━━━ DATA FOR ANALYSIS ━━━

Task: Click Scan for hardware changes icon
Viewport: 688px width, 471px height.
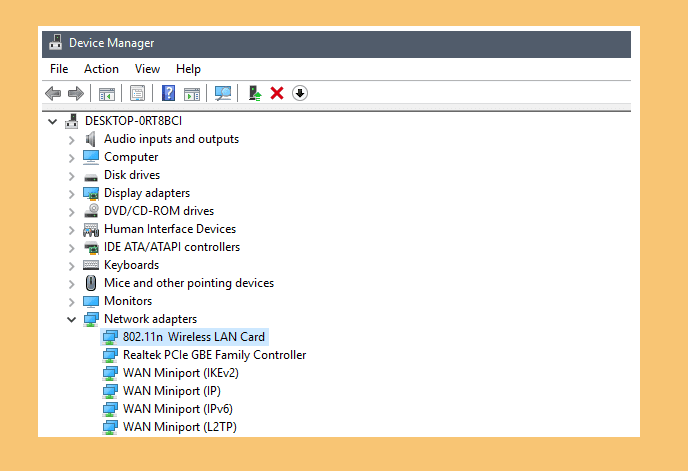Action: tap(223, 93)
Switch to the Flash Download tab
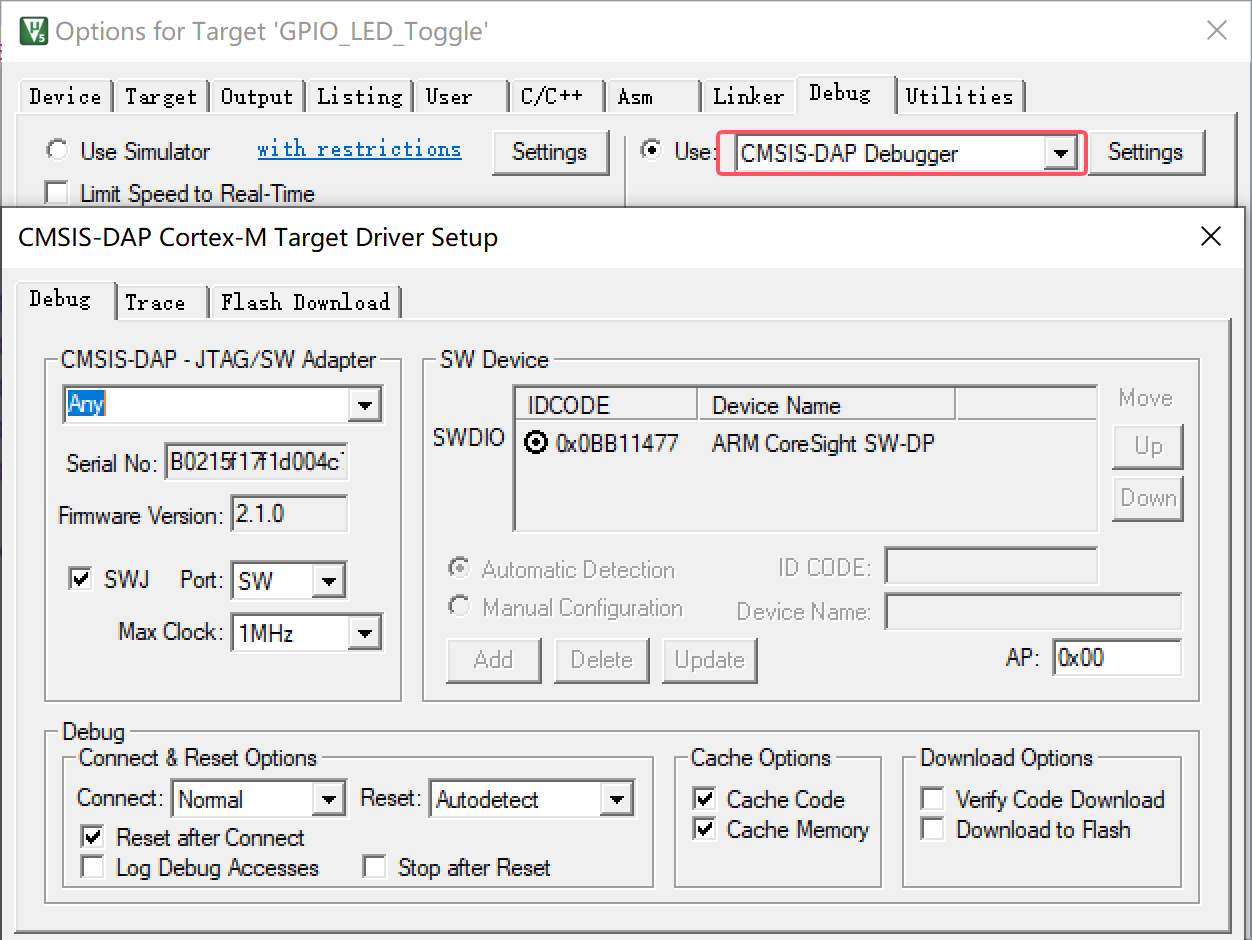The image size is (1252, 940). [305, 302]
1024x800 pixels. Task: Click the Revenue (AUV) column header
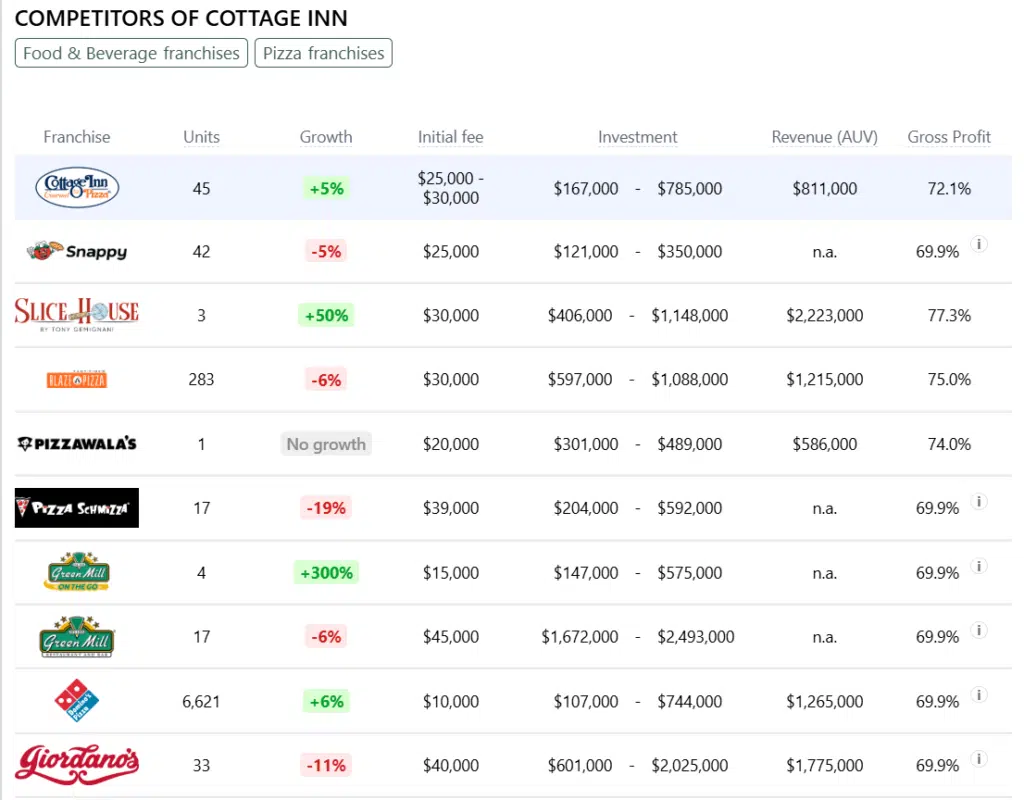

━━━

DESCRIPTION OF THE TASK ::
Each entry above is to be given again exactly, and any image in it is to be dropped.

EXERCISE RESULT ::
Task: Click Scan for hardware changes icon
Viewport: 688px width, 471px height.
Action: tap(223, 93)
Switch to the Flash Download tab
The image size is (1252, 940). [305, 302]
1024x800 pixels. Task: Click the Revenue (AUV) column header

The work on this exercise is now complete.